• PROBLEM DESCRIPTION: Your answer should consist solely of the lines from the first line of the data through the line with "مشاهیر شهرضا (744, 162)", each reproduced exactly.

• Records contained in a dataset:

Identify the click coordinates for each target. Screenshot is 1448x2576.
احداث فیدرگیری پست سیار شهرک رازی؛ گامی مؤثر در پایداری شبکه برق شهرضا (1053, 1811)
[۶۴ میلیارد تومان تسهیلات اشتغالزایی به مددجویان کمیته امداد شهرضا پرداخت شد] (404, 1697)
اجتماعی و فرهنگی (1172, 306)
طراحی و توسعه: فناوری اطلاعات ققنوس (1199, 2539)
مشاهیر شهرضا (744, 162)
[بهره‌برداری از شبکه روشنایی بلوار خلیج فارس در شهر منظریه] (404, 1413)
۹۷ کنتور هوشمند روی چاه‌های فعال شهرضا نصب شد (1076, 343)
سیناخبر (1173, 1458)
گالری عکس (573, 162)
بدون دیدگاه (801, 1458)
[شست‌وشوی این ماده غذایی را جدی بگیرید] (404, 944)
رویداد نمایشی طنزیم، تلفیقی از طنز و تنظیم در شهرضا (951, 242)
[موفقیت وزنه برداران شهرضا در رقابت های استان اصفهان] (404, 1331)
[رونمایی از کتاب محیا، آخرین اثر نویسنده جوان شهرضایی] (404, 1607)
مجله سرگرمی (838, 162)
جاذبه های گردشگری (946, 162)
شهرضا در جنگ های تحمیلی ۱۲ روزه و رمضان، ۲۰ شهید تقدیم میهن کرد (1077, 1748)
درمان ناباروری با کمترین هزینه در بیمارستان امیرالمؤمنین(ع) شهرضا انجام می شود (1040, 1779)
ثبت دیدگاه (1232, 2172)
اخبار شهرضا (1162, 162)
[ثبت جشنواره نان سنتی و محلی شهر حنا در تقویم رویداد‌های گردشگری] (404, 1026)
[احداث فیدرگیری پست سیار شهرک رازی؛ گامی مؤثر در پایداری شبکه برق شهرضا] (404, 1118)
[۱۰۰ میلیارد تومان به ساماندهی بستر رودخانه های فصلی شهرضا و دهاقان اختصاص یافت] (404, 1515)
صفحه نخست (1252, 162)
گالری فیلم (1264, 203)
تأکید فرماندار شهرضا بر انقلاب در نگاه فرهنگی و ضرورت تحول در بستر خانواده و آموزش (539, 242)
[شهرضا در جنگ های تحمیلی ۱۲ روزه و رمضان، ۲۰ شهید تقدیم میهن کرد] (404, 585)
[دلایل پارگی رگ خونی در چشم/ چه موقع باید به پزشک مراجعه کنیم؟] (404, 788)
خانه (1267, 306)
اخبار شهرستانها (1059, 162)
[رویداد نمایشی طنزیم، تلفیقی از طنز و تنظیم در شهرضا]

• RESULT:
Identify the click coordinates for each target. Screenshot is 1448x2576.
احداث فیدرگیری پست سیار شهرک رازی؛ گامی مؤثر در پایداری شبکه برق شهرضا (1053, 1811)
[۶۴ میلیارد تومان تسهیلات اشتغالزایی به مددجویان کمیته امداد شهرضا پرداخت شد] (404, 1697)
اجتماعی و فرهنگی (1172, 306)
طراحی و توسعه: فناوری اطلاعات ققنوس (1199, 2539)
مشاهیر شهرضا (744, 162)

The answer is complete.